Repeat everything from the line containing "Open the Formulas ribbon tab" down to the line containing "Action: click(480, 77)", keeping both of those lines.

··· The input ···

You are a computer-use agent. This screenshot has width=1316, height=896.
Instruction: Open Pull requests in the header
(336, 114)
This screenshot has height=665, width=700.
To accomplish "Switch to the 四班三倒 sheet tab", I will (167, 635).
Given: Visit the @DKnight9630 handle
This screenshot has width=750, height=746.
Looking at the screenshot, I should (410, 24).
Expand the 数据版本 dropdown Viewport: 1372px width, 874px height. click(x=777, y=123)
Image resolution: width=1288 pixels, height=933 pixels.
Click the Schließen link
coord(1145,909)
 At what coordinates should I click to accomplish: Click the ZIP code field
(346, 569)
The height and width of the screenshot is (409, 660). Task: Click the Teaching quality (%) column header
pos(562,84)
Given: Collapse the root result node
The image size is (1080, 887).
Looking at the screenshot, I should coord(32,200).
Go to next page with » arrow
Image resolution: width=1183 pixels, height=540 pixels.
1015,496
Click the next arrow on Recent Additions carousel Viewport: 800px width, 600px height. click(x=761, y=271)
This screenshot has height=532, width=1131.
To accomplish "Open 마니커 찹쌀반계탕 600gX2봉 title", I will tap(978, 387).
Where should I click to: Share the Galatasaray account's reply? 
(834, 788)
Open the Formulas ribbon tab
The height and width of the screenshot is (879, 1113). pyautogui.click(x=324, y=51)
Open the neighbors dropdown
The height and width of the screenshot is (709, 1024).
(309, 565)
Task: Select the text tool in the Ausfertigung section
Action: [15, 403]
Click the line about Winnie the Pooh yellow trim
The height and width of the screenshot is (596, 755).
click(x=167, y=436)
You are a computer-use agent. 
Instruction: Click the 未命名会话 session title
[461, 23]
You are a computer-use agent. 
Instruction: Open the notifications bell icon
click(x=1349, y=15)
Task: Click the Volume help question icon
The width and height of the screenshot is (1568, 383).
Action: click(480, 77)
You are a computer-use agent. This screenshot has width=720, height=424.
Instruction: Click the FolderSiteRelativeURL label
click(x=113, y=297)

···

* Task output *
Open the Formulas ribbon tab
The height and width of the screenshot is (879, 1113). pyautogui.click(x=324, y=51)
Open the neighbors dropdown
The height and width of the screenshot is (709, 1024).
(309, 565)
Task: Select the text tool in the Ausfertigung section
Action: [15, 403]
Click the line about Winnie the Pooh yellow trim
The height and width of the screenshot is (596, 755).
click(x=167, y=436)
You are a computer-use agent. 
Instruction: Click the 未命名会话 session title
[461, 23]
You are a computer-use agent. 
Instruction: Open the notifications bell icon
click(x=1349, y=15)
Task: Click the Volume help question icon
The width and height of the screenshot is (1568, 383).
Action: click(480, 77)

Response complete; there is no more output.